Isso significa que quando as empresas vão fazer as
notas fiscais, ou seja, informar seu faturamento, elas informam com um valor
inferior e, assim, conseguem pagar tributos menores, já que muitos deles são
sobre o valor de faturamento. Um grande exemplo prático disso é a Vale, que
está como uma das grandes devedoras do país, inscrita na dívida ativa da União.
O Inesc fez um estudo sobre a Vale e observou que a empresa vendia o ferro, que
é seu principal minério exportador, a um preço abaixo do mercado internacional.
Depois exportava para ela mesma, normalmente para um paraíso fiscal, e, a
partir dali, revendia. Ganhando, dessa forma, duas vezes: primeiro, porque
deixou de pagar os tributos sobre o faturamento e, depois, porque revende com o
valor de mercado lucrando muito.
Como esse valor que não é arrecadado
poderia contribuir para os investimentos públicos?

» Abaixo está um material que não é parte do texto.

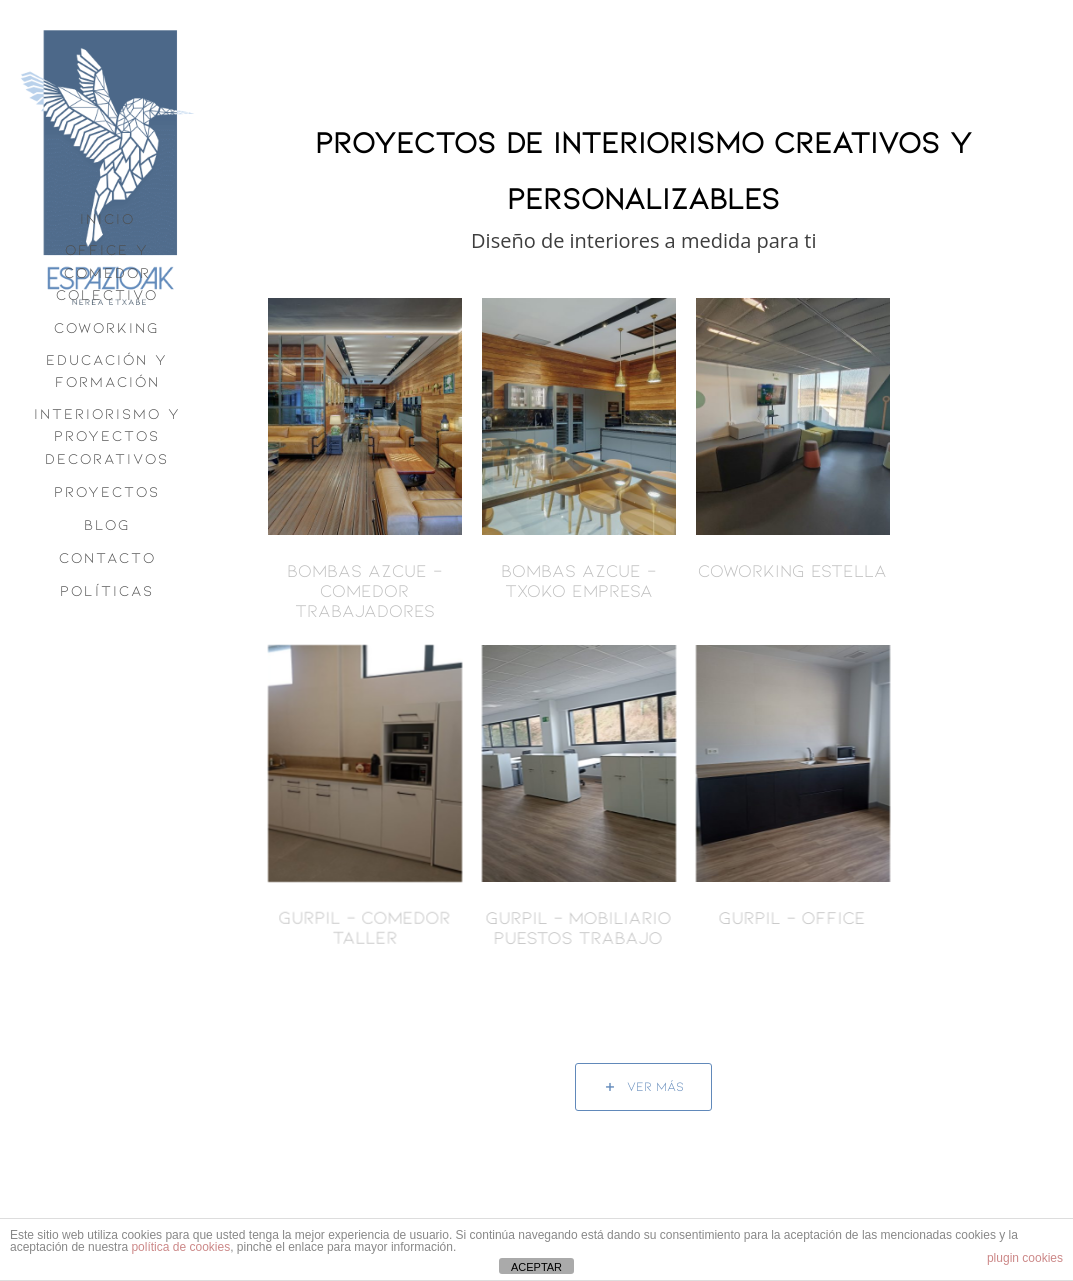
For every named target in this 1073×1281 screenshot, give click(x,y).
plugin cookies (1025, 1258)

A ONU realiza alguns estudos para analisar a melhor
forma de financiar os antigos Objetivos do Milênio, atualmente, denominados
Objetivos de Desenvolvimento Sustentável (ODS). Até então, eles contavam muito
com as doações dos países mais ricos e mais desenvolvidos que ajudavam os
países em desenvolvimento. Com o cenário de crise econômica global, desde 2008,
eles perceberam que talvez isso não seria mais viável. Então, começaram a
pensar em alternativas estudando os fluxos financeiros. Com isso, observaram
que os países em desenvolvimento sofrem muito com a sonegação fiscal, tanto das
empresas nacionais quanto, principalmente, das multinacionais. Por isso
começaram essa campanha contra a sonegação, o que poderia ser eficaz na
arrecadação para o financiamento dos ODS.
Essa lógica é a mesma que diversos movimentos
sociais, organizações e universidades seguem no Brasil. Assim que o governo
anunciou diversos cortes necessários e o déficit fiscal no país, vários grupos
começaram a apresentar alternativas e a rejeitar as medidas de austeridade,
porque seria o mesmo que a ONU dizer que no cenário de crise os investimentos
nos ODS iam parar.
Aqui no Brasil, estamos indo no sentido contrário
da ONU. No lugar de pensarmos em alternativas que poderiam financiar os
direitos e as políticas públicas, como diminuir as desonerações tributárias e
investir no controle da sonegação fiscal, estamos implantando medidas de
austeridade.
Em 2015, por exemplo, a sonegação chegou a R$ 500
bilhões, o equivalente a 5 vezes o orçamento da Saúde ou todo o orçamento da
Previdência Social. Em um momento que se fala que a Previdência precisa ser
completamente reformada e os direitos negados, se todo o valor da sonegação
fosse recuperado, toda a Previdência poderia ser paga.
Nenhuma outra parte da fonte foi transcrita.